Lou Martin was an air force pilot for 22 years and a captain for Japan airlines from 1970 to 1975, before joining a small cadre of foreign pilots in Iran hired to fly a variety of aircraft throughout the Middle East.
His passengers ranged from family members of the late Shah of Iran to high-ranking Iranian government officials, and oil field roughnecks. His observations relating to these flights are outlined in thrilling chapter after chapter. He invites the reader to mentally share his cockpit during these exciting flights.
Captain Martin was living and working in Iran during the disturbing days of 1978 when Islamic hard-liners rioted in the streets of Tehran demanding the overthrow of the Shah.
The tempo of the revolution increased to the point where thousands of demonstrators were killed by the Shah's army forcing him and his family to flee to Egypt. His abdication allowed the firebrand leader Ayatollah Khomeini to become Iran's despotic leader, and form a ruthless fundamentalist Islamic government. Several of Captain Martin's friends and colleagues were summarily tried and executed by the Islamic revolutionary guards.
During the peak of the revolution a personal friend was stabbed to death by unknown assailants, and fearing for his own life he hurriedly left Iran. His exodus forced him to abandon thousands of dollars of unpaid salary, a Volkswagen and other personal property.
In the spring of 1979 he was prepared to return to Iran in an attempt to recover lost property, but an extraordinarily lucky event in Rome, Italy, convinced him that returning to Iran would very likely expose him to arrest and confinement.
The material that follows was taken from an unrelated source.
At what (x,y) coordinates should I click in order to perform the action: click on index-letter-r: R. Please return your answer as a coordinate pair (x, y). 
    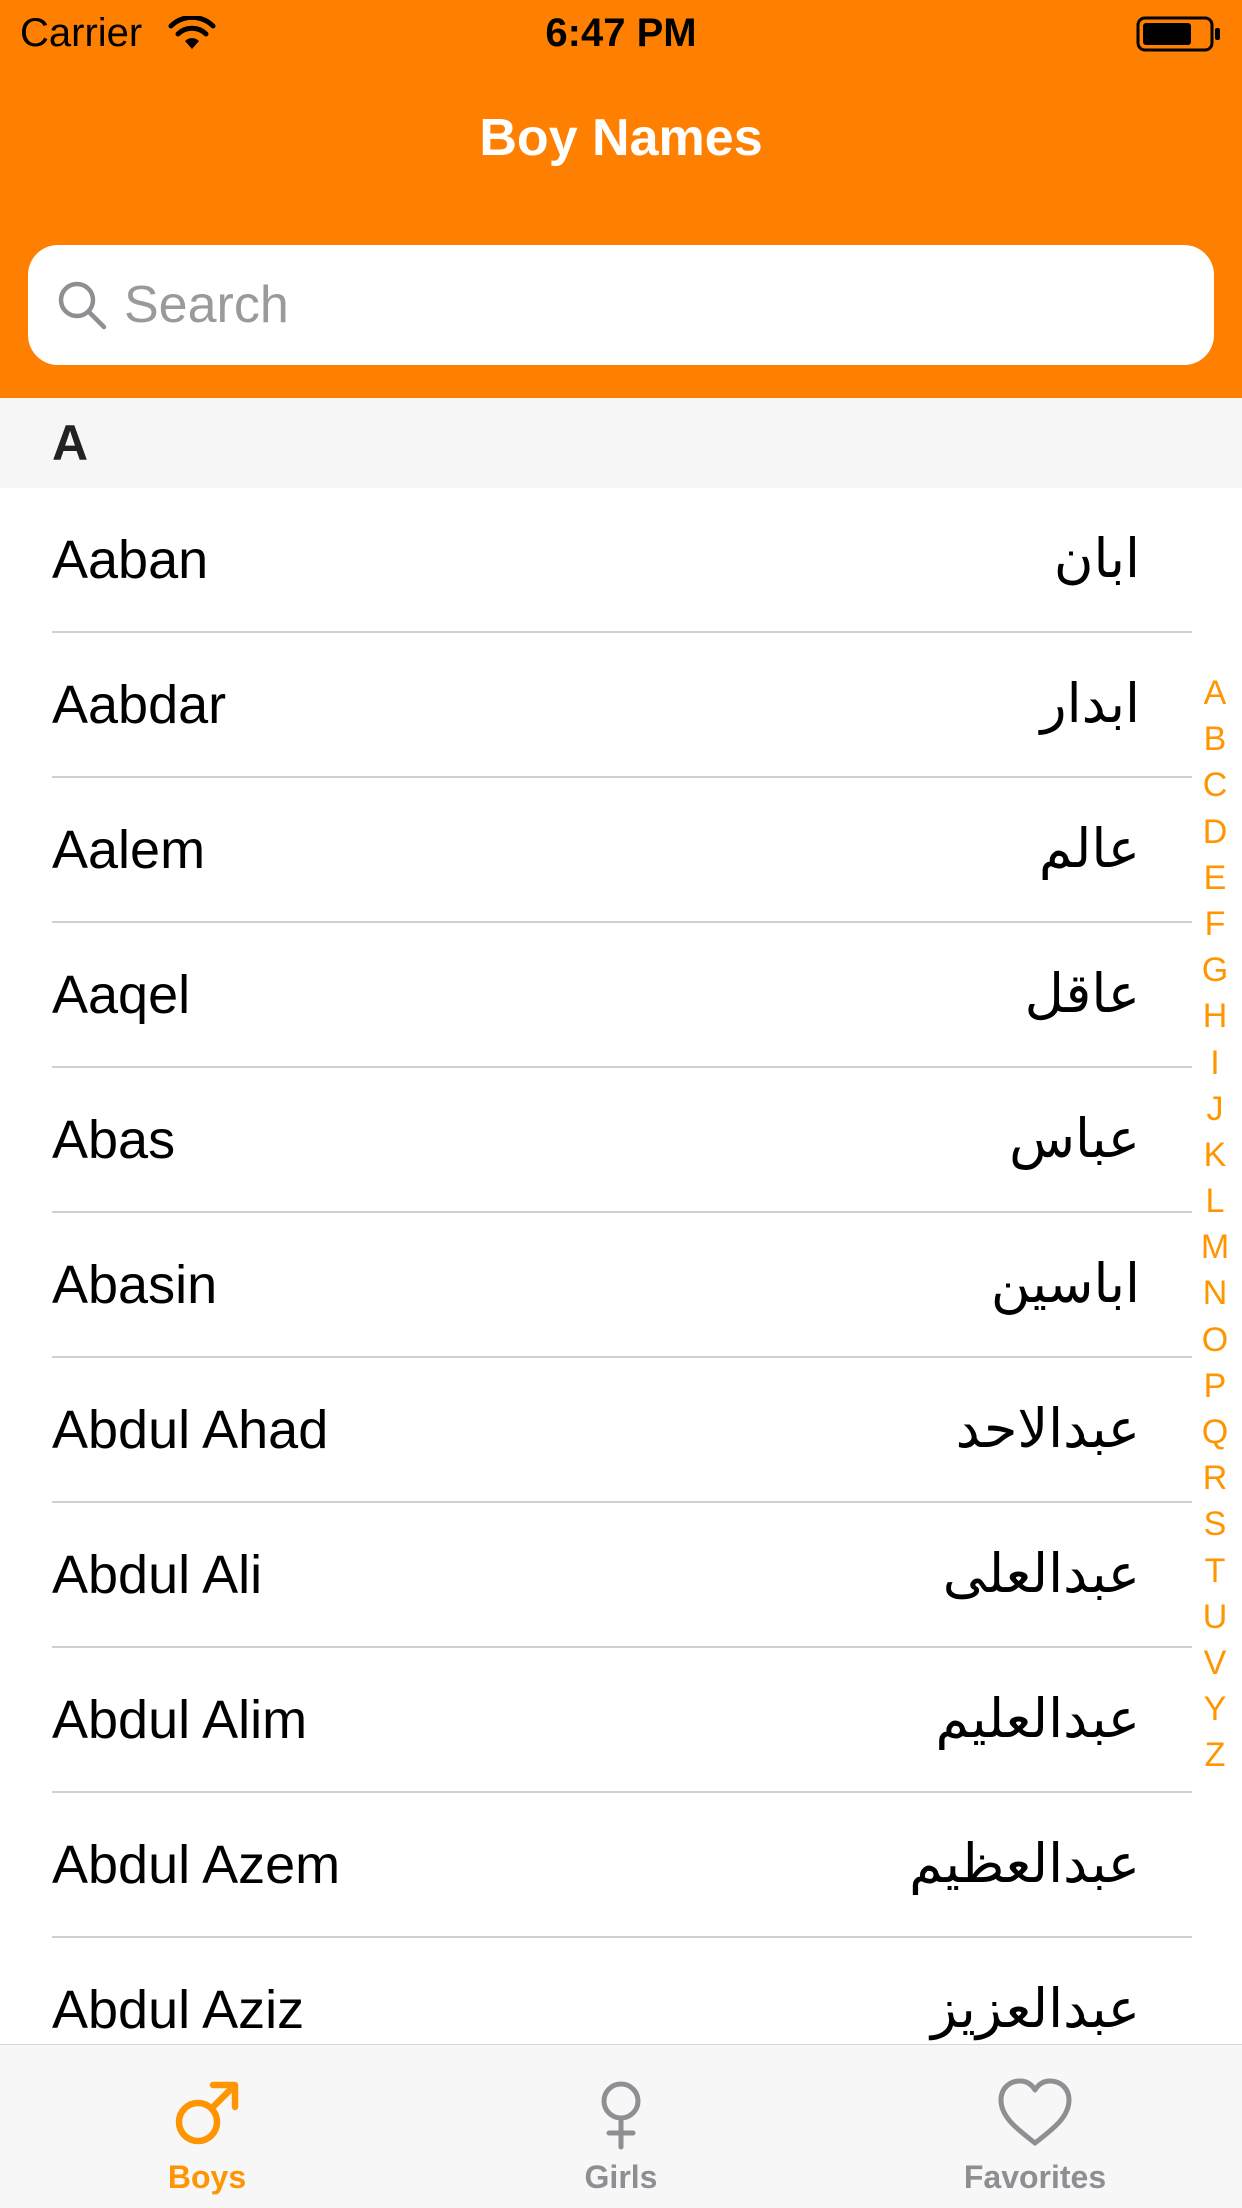
    Looking at the image, I should click on (1215, 1478).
Faced with this dismal probability he returned to the United States to pursue a safer and less exciting life.
"Congratulations on being the 2004 recipient of the Minnesota Aviation Hall of Fame's Best Aviation writing by a Minnesotan! We enjoyed your exciting personal account of your days flying as a captain for an air charter company in Iran. Your book was exciting and personal, definitely the type of aviation writing the MAHOF wishes to honor and encourage with its annual award."